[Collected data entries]
.....
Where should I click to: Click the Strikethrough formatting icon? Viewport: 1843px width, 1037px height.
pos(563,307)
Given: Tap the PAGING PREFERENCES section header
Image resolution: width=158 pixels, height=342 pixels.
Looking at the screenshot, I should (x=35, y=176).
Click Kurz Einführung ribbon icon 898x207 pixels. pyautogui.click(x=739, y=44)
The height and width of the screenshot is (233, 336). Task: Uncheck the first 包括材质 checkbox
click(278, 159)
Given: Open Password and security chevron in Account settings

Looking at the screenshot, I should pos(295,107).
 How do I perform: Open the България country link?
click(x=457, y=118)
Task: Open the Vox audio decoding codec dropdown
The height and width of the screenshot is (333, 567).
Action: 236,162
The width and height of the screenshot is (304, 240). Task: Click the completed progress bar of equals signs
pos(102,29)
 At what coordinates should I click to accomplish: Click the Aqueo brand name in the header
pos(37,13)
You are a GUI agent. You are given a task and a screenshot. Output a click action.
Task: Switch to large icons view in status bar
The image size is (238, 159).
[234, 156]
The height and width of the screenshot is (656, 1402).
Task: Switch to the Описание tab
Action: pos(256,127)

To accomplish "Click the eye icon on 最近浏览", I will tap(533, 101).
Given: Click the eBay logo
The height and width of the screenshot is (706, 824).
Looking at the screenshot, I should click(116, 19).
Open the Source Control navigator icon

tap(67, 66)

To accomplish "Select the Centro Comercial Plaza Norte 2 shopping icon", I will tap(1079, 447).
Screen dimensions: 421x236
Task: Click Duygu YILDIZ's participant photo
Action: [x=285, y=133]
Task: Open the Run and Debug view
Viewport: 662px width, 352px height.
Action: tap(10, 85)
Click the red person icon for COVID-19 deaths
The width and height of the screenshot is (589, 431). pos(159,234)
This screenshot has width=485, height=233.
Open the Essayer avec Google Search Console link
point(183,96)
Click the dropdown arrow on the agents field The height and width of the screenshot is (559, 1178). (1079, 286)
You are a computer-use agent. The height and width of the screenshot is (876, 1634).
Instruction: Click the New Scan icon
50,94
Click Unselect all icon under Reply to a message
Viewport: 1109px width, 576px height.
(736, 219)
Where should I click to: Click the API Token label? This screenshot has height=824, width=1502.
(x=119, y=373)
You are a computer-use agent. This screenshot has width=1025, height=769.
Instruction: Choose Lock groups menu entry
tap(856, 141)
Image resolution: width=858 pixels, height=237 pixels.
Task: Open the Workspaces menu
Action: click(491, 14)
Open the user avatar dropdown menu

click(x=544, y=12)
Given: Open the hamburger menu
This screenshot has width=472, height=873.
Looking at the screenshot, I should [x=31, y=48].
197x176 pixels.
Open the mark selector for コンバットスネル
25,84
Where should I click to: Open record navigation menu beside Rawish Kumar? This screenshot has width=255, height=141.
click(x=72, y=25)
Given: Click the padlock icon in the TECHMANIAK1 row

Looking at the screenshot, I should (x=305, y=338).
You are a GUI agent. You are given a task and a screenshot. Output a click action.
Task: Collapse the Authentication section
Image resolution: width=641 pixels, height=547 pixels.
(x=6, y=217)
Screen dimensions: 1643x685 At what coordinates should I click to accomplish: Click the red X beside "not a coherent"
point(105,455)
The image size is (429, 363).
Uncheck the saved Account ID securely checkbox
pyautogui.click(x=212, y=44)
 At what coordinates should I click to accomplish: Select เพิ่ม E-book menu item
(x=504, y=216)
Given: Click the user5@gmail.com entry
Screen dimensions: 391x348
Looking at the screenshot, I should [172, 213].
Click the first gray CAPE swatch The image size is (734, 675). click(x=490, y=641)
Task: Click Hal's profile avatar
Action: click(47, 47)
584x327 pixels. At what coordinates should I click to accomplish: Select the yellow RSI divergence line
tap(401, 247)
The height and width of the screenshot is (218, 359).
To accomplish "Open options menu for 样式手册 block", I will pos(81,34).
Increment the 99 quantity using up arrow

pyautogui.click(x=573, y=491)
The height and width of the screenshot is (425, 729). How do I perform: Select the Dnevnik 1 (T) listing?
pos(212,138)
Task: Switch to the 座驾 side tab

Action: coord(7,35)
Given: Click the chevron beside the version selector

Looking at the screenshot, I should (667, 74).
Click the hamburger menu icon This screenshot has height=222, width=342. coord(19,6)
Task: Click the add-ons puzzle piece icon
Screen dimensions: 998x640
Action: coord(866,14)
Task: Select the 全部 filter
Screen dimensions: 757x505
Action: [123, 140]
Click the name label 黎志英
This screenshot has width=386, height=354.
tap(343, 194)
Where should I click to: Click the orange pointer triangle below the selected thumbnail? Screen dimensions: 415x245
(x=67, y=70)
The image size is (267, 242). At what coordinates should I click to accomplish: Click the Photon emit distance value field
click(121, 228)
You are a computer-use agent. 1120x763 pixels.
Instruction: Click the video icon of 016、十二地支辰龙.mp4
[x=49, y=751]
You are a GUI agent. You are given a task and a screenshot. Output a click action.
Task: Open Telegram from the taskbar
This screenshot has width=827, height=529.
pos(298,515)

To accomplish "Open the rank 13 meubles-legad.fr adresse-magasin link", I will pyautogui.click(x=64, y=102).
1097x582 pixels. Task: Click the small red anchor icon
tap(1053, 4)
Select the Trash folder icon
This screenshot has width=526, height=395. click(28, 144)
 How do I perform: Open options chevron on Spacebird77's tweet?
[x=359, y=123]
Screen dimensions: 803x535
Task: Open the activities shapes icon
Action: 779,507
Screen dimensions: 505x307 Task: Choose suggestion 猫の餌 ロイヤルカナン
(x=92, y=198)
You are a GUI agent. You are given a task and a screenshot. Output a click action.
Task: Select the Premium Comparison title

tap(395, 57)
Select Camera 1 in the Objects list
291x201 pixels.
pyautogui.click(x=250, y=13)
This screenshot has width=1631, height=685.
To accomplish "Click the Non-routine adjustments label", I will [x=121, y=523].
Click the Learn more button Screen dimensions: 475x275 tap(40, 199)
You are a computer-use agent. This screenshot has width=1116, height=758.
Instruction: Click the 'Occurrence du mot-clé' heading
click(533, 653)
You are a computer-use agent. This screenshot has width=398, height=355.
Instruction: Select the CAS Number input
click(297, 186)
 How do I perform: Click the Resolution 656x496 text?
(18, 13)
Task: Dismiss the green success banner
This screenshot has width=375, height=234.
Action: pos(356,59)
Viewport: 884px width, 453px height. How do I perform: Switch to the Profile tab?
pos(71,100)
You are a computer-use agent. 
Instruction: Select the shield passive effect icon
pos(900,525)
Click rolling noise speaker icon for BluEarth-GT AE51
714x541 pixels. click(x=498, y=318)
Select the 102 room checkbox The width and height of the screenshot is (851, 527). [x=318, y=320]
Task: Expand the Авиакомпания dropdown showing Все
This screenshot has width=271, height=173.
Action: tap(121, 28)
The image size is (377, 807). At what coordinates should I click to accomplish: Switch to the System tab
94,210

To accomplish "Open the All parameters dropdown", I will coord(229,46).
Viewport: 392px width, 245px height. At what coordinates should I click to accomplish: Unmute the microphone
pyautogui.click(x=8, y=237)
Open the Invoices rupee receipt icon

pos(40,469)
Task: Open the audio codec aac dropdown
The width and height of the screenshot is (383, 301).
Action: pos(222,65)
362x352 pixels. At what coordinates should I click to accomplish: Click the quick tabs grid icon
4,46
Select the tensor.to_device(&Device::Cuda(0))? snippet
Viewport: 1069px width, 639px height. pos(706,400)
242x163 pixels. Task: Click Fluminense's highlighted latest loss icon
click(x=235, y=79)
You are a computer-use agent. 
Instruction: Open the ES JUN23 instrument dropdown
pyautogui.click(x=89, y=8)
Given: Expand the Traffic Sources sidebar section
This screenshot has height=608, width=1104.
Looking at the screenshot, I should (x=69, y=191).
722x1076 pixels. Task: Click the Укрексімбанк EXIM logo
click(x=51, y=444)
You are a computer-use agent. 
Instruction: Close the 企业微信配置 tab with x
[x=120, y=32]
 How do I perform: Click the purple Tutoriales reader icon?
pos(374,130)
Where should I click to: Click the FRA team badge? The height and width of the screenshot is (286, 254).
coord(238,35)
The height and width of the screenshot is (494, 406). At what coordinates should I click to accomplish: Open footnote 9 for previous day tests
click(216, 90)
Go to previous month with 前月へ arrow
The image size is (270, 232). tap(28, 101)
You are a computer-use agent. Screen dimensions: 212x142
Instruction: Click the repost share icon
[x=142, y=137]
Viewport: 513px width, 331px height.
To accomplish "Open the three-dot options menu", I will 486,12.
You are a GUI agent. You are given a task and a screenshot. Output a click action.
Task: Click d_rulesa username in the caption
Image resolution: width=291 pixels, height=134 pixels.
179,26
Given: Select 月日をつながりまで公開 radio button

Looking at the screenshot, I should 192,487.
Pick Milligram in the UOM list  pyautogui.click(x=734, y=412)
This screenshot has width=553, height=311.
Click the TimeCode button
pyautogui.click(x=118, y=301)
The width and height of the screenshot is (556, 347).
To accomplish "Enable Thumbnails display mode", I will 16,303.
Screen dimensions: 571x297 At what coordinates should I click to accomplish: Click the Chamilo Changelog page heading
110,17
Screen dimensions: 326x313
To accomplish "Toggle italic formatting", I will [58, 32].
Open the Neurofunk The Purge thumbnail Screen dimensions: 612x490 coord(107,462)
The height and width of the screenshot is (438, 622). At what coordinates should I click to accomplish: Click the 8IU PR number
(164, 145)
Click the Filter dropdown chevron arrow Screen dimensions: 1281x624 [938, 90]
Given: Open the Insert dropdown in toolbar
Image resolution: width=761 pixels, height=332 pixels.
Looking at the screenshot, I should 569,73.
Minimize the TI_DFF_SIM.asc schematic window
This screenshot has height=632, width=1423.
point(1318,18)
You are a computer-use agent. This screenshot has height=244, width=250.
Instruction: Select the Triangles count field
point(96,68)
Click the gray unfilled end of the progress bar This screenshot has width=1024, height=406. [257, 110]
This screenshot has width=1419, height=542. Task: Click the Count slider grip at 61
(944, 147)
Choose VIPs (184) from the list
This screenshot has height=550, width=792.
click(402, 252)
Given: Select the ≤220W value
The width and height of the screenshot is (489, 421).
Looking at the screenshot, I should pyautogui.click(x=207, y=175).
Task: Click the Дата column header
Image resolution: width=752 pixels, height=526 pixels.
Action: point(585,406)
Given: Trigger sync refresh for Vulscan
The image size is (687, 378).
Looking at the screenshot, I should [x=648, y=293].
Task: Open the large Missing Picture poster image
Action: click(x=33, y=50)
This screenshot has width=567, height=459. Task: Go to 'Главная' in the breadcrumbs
.....
■ **Work task**:
Output exactly the lines above, from the one holding "Click the Filter" through the end of the data, including the first and last.

■ **Exercise output**:
Click the Filter dropdown chevron arrow Screen dimensions: 1281x624 [938, 90]
Given: Open the Insert dropdown in toolbar
Image resolution: width=761 pixels, height=332 pixels.
Looking at the screenshot, I should 569,73.
Minimize the TI_DFF_SIM.asc schematic window
This screenshot has height=632, width=1423.
point(1318,18)
You are a computer-use agent. This screenshot has height=244, width=250.
Instruction: Select the Triangles count field
point(96,68)
Click the gray unfilled end of the progress bar This screenshot has width=1024, height=406. [257, 110]
This screenshot has width=1419, height=542. Task: Click the Count slider grip at 61
(944, 147)
Choose VIPs (184) from the list
This screenshot has height=550, width=792.
click(402, 252)
Given: Select the ≤220W value
The width and height of the screenshot is (489, 421).
Looking at the screenshot, I should pyautogui.click(x=207, y=175).
Task: Click the Дата column header
Image resolution: width=752 pixels, height=526 pixels.
Action: point(585,406)
Given: Trigger sync refresh for Vulscan
The image size is (687, 378).
Looking at the screenshot, I should [x=648, y=293].
Task: Open the large Missing Picture poster image
Action: click(x=33, y=50)
This screenshot has width=567, height=459. Task: Go to 'Главная' in the breadcrumbs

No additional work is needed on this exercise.